And especially since I've been working from home so much whenever I look at those two machines,
I go like work and there's stuff to be done.
So I decided, especially during the lockdown, to give myself a little play pen,
where when I use those computers in that room, I've got a hobby room upstairs,
it's all about play.
And one of the things that I've done to step back out of the busy rat race
of modern day technology was to give myself technology that just couldn't handle modern day technology.
So I've been kind of going into retro computing a little bit.
To picture this or to frame this story, I would have to go back to the beginning of my IT career.
It was 1993, when I'm after owning a Commodore 64 and a MEGA for games,
I needed a computer to write some essays for school.
And I got my first Pentium 75 running Windows 95.
I kind of used that computer and I was kind of getting interested in computers again for a couple of years,
but mostly using it for school when I met my current wife.
And her dad was a major, major computer, well not geek.
I remember meeting the man for the first time and I had a little problem with my computer.
And it was the first time I met the father of my girlfriend.
It's always a very intimidating moment.
And I had mentioned to my girlfriend, she said, my dad can take a look at that.

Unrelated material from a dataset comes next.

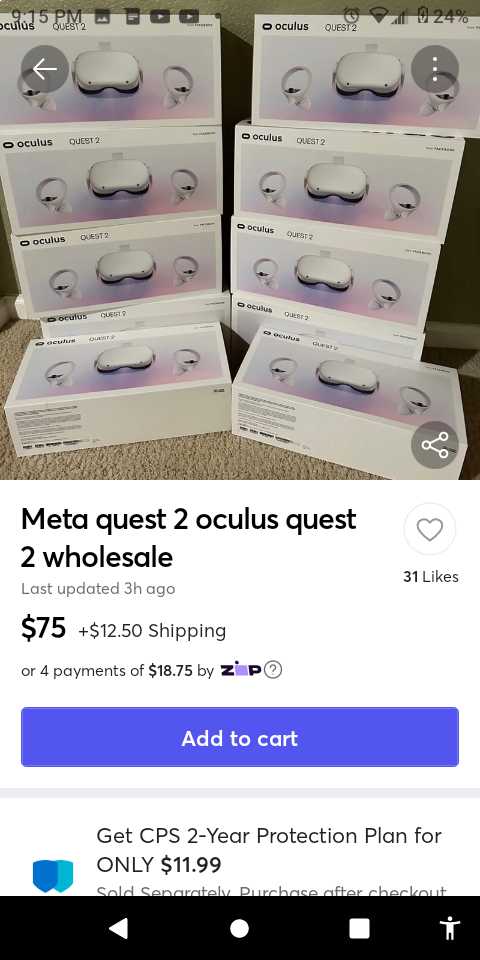Tap the CPS protection plan shield icon
Screen dimensions: 480x960
point(53,876)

So, you know, I met the man and I said, I'm really, I've got, you know, problem.
I said, oh yeah, bring it on, we'll take a look at it.
So, you know, next time we go up, take my little tower up his arm, walk it upstairs,
and I follow him and he opens this door.
And this door is a massive room filled with computers.

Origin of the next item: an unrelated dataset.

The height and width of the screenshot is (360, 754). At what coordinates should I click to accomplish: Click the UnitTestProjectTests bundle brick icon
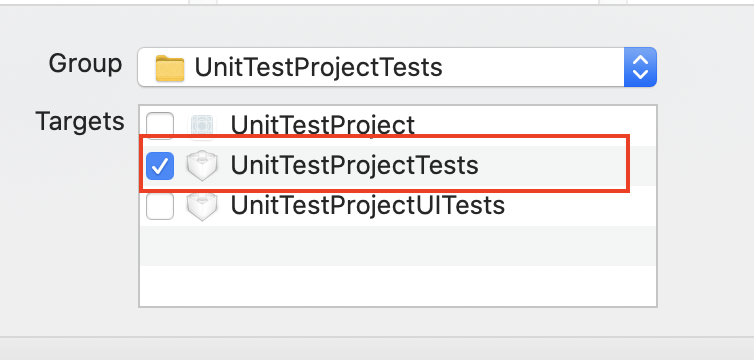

It's 1996, he's got every imaginable machine there.
From a TRS-80 to a PC-10 Commodore to Pentium's, Pentium 2's,
dual core machines, the whole thing.
It's like Valhalla.
It's filled with discs and illegal copies of software.
It's filled with books with all kinds of stuff.

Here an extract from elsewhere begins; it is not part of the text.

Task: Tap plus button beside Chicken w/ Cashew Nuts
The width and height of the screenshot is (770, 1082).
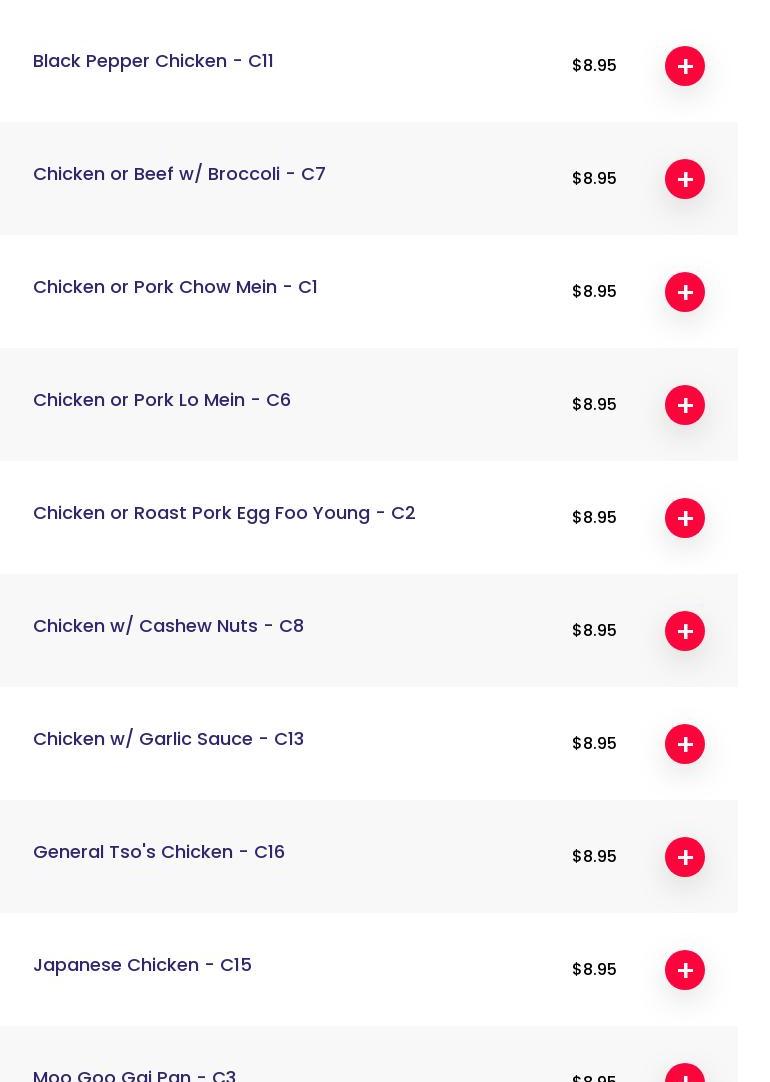Action: pos(685,631)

It's this massive, massive hobby room.
And this is where I learned my trade.
He taught me everything I know.
And a year later, I finished my studies and went to work into the computer shop
that he started to, he helped to start up.
So, I got into IT thanks to him.
Fast forward 25 years to the current date, the man's retired.
He still has a laptop, but he's not really into computers anymore.
The day he stopped teaching, he kind of stopped geeking out.
He went like, you know what, I'll just put a laptop downstairs and I'm fine.
That's great.
So, this massive room has just been standing there, preserved in time,
filled with magazines from the late 80s, early 90s,
filled with discs and software and stuff like that.
And the room has always fascinated me.
So, because he doesn't use it anymore, I've started to curate it.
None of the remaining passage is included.